Public debt has doubled in Africa since 2010, reaching 65 per cent of GDP in 2022. Creditors have also diversified: by 2022, Paris Club members and non-members (notably China) accounted for 37 per cent and 17 per cent, respectively, of African countries’ total external debt. Looking more broadly, combined private and public external debt in Africa increased more than fivefold between 2000 and 2020 to $696 billion – of which Chinese lenders accounted for 12 per cent.
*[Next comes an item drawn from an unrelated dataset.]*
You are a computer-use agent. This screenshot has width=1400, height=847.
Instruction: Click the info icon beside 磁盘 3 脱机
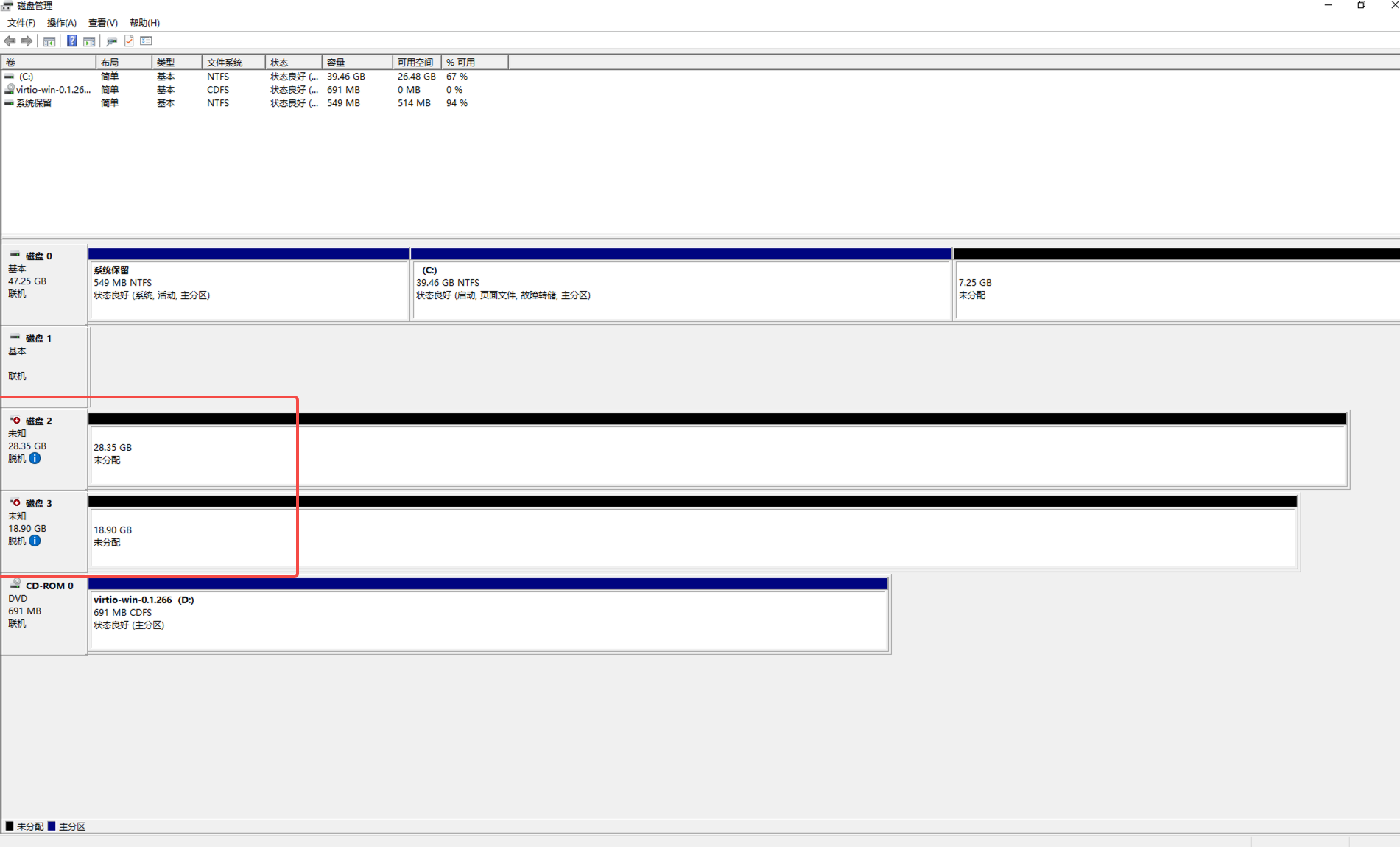35,541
Over the last 22 years, Chinese finance has contributed to an infrastructure boom in many African countries. However, the pace of lending slowed after 2016 as commodity prices and GDP growth rates declined, with Chinese loans to African governments dropping from a peak of $28.4 billion in 2016 to $8.2 billion in 2019, and falling again to just $1.9 billion in 2020 (although the latter in part reflected the exceptional circumstances of the pandemic). China has built a large stock of debt across the African continent, and now faces the challenge of managing these investments amid economic woes linked to the legacy of the COVID-19 pandemic and the war in Ukraine, which have heightened the prospects of default in some African nations. The IMF and World Bank consider 22 low-income countries in Africa to be either in debt distress or at high risk of debt distress as of 30 November 2022. The IMF defines debt distress as when a country is experiencing difficulties in servicing its debt.
In considering policy responses to African debt distress, it is important to avoid slipping into narratives of predatory Chinese ‘debt-trap diplomacy’ and fears of asset appropriation, which minimize the agency of African actors in shaping the nature and impact of Chinese investment. These perspectives also disregard the marked heterogeneity of Chinese approaches and motives. At times, Chinese investment in Africa has been implemented in an unplanned and uncoordinated manner by competing lenders with links to different elements of the Chinese state. The logic of Chinese investment has also ranged from simple profit-seeking to politically contingent geostrategic calculations, depending on location and political context.
It is also clear that the impact of Chinese debt varies widely across the continent and that Chinese loans play a critical role in only a subset of Africa’s 54 countries (and not in three of Africa’s major economies – Egypt, Nigeria and South Africa). A lack of transparency makes it challenging to unpack and quantify the total outstanding public debt stock owed to China, the extent of repayments and its composition in terms of commercial or official bilateral loans.